State Senator Andy Berke is questioning taxpaying funding to a for-profit Tennessee school that draws students from all over the state and whose students are showing "a dismal performance."
“This is a case of government letting down our students and our taxpayers,” Senator Berke said. “It defies common sense.”
The Tennessee Virtual Academy is owned and operated by K12 Inc., an out-of-state corporation, and its test scores are among the lowest in the state. School districts receive state funding based on enrollment.
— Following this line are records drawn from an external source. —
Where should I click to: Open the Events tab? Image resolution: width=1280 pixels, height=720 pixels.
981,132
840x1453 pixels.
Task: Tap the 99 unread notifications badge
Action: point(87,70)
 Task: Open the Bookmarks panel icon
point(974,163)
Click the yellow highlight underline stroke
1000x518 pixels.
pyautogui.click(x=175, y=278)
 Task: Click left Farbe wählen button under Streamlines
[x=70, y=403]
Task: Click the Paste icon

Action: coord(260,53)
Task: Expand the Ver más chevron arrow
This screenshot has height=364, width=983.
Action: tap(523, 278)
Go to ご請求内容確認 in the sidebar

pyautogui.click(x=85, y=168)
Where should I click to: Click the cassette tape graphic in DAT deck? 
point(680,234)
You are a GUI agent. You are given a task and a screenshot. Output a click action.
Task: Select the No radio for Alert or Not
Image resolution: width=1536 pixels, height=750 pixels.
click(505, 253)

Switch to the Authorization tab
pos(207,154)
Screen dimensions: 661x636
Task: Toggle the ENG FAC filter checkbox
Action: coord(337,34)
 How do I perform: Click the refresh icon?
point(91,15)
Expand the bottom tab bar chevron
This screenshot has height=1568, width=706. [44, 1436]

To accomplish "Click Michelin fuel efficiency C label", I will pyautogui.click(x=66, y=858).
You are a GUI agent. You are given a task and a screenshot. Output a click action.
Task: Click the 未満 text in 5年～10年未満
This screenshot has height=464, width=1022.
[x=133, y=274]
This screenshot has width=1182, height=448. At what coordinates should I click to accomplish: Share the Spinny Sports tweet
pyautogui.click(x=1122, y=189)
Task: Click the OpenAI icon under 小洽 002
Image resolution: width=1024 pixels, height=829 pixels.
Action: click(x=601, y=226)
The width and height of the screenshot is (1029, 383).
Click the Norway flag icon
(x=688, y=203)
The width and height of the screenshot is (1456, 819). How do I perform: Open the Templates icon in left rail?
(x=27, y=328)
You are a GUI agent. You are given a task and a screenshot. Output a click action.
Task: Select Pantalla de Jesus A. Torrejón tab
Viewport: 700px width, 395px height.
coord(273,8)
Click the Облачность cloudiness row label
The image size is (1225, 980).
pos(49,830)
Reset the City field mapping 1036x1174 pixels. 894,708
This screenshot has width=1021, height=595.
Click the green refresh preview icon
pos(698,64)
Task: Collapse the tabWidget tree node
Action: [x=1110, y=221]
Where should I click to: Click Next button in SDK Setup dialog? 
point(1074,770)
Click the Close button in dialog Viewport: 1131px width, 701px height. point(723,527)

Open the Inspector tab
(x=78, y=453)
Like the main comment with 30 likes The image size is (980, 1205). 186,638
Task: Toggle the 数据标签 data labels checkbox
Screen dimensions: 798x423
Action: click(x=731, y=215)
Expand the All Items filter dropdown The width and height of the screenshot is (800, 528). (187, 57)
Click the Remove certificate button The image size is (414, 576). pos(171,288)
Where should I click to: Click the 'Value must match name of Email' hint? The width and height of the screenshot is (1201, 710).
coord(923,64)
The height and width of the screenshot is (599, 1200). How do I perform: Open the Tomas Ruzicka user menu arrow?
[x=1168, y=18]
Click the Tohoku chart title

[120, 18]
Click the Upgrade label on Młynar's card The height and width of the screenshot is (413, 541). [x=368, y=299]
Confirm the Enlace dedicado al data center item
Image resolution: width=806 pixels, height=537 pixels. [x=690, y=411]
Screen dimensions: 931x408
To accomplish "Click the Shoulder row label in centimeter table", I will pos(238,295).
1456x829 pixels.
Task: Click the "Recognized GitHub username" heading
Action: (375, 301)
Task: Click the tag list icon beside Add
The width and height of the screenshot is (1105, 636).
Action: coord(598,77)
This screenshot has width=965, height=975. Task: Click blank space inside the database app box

When a student transfers to the virtual academy, state funding for that student leaves the local district and goes to K12, he noted.
A letter was sent to legislative leaders Wednesday "demanding accountability."
He said the most recent state accountability measures "show how K12, Inc. is failing students":
? The Tennessee Virtual Academy scored the lowest possible TVAAS score, which shows whether a student increased or decreased academic growth.
? Only 11 percent of schools in Tennessee scored in that category, putting them “significantly below expectations,” according to the Department of Education.
? A value-added index of -25.27, which ranks “near the bottom of the bottom.”
? Only 16.4 percent of students scored proficient or advanced in math on state TCAP tests.
“I believe every child deserves an excellent education,” Senator Berke said in the letter. “The poor scores on academic achievement show K12 does not fulfill our expectations. Our accountability as lawmakers is to students, parents, and taxpayers in Tennessee, and we must make sure dollars go to work in the classroom.”